--- THE DATA ---
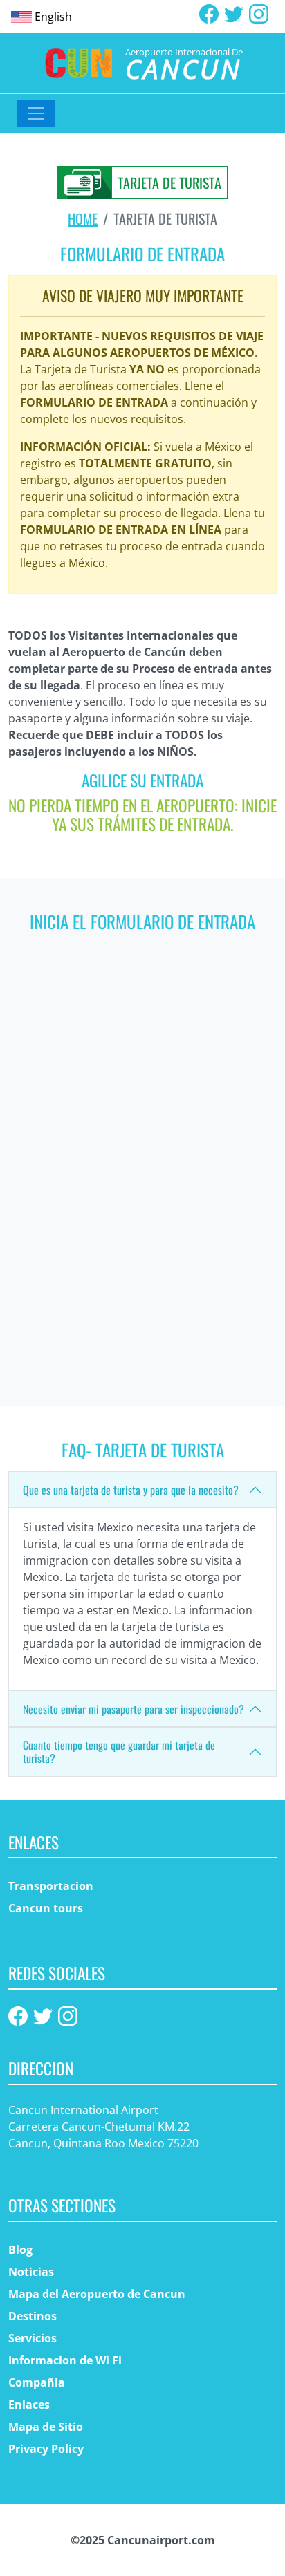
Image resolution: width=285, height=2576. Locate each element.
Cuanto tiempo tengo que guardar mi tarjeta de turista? (119, 1751)
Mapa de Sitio (45, 2426)
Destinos (32, 2316)
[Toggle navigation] (36, 113)
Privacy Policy (46, 2448)
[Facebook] (209, 12)
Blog (20, 2249)
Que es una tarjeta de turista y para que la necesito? (131, 1490)
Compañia (36, 2382)
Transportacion (50, 1886)
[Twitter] (233, 12)
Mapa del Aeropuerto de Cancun (96, 2294)
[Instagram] (258, 12)
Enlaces (29, 2404)
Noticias (31, 2271)
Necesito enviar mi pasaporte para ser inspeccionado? (133, 1709)
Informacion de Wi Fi (65, 2360)
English (53, 16)
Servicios (32, 2338)
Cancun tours (45, 1908)
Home (83, 218)
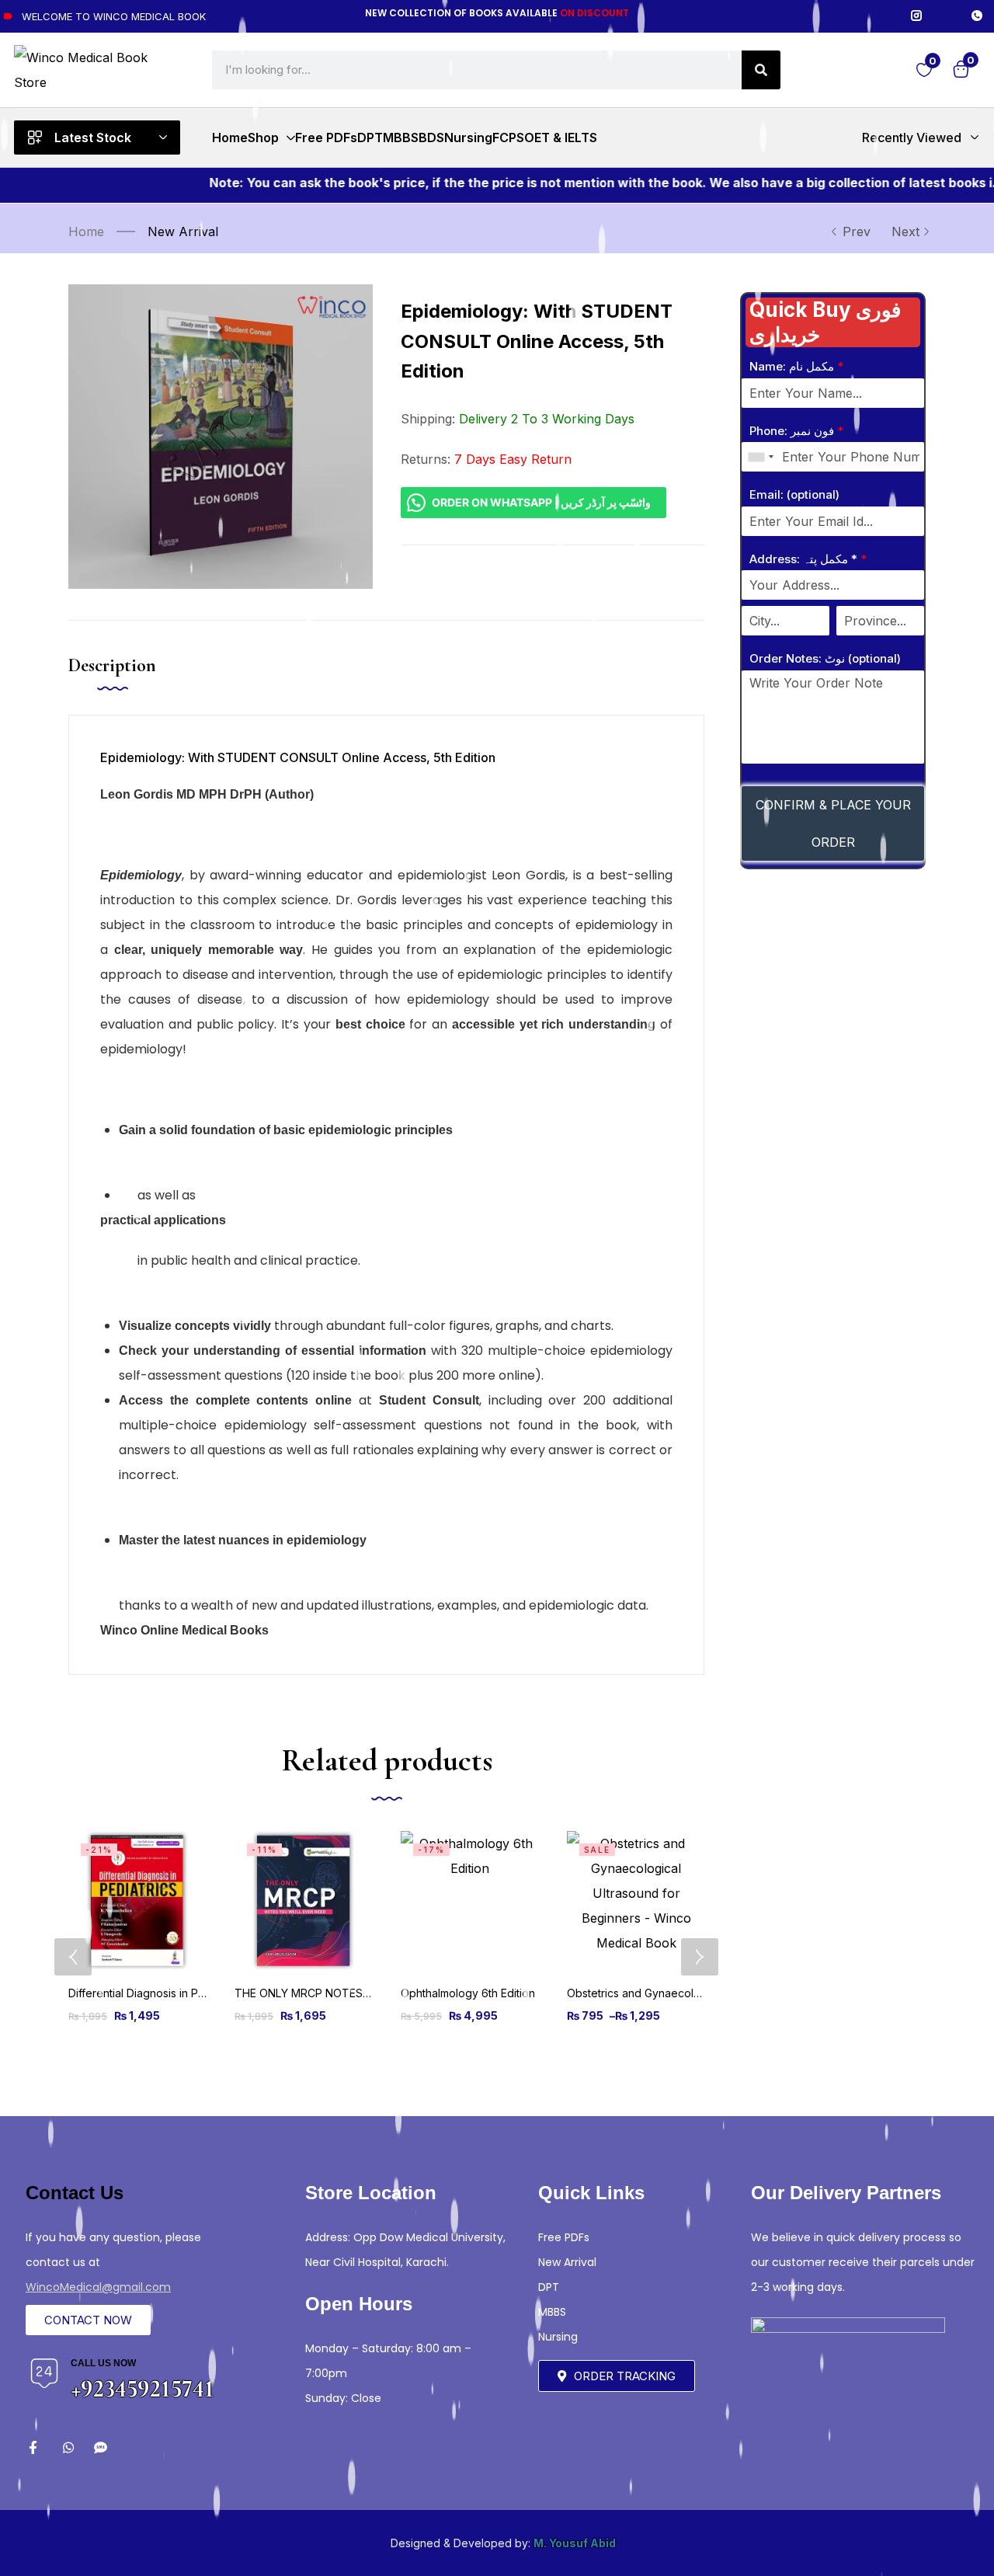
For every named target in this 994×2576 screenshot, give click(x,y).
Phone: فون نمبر (796, 430)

--- WORK REQUIRED ---
An unchanged copy of the listing, with no pictures, should be returned.

--- ANSWER TO THIS TASK ---
Image resolution: width=285, height=2576. Locate each element.
Cuanto tiempo tengo que guardar mi tarjeta de turista? (119, 1751)
Mapa de Sitio (45, 2426)
Destinos (32, 2316)
[Toggle navigation] (36, 113)
Privacy Policy (46, 2448)
[Facebook] (209, 12)
Blog (20, 2249)
Que es una tarjeta de turista y para que la necesito? (131, 1490)
Compañia (36, 2382)
Transportacion (50, 1886)
[Twitter] (233, 12)
Mapa del Aeropuerto de Cancun (96, 2294)
[Instagram] (258, 12)
Enlaces (29, 2404)
Noticias (31, 2271)
Necesito enviar mi pasaporte para ser inspeccionado? (133, 1709)
Informacion de Wi Fi (65, 2360)
English (53, 16)
Servicios (32, 2338)
Cancun tours (45, 1908)
Home (83, 218)
For every named target in this 994×2576 screenshot, give click(x,y).
Phone: فون نمبر (796, 430)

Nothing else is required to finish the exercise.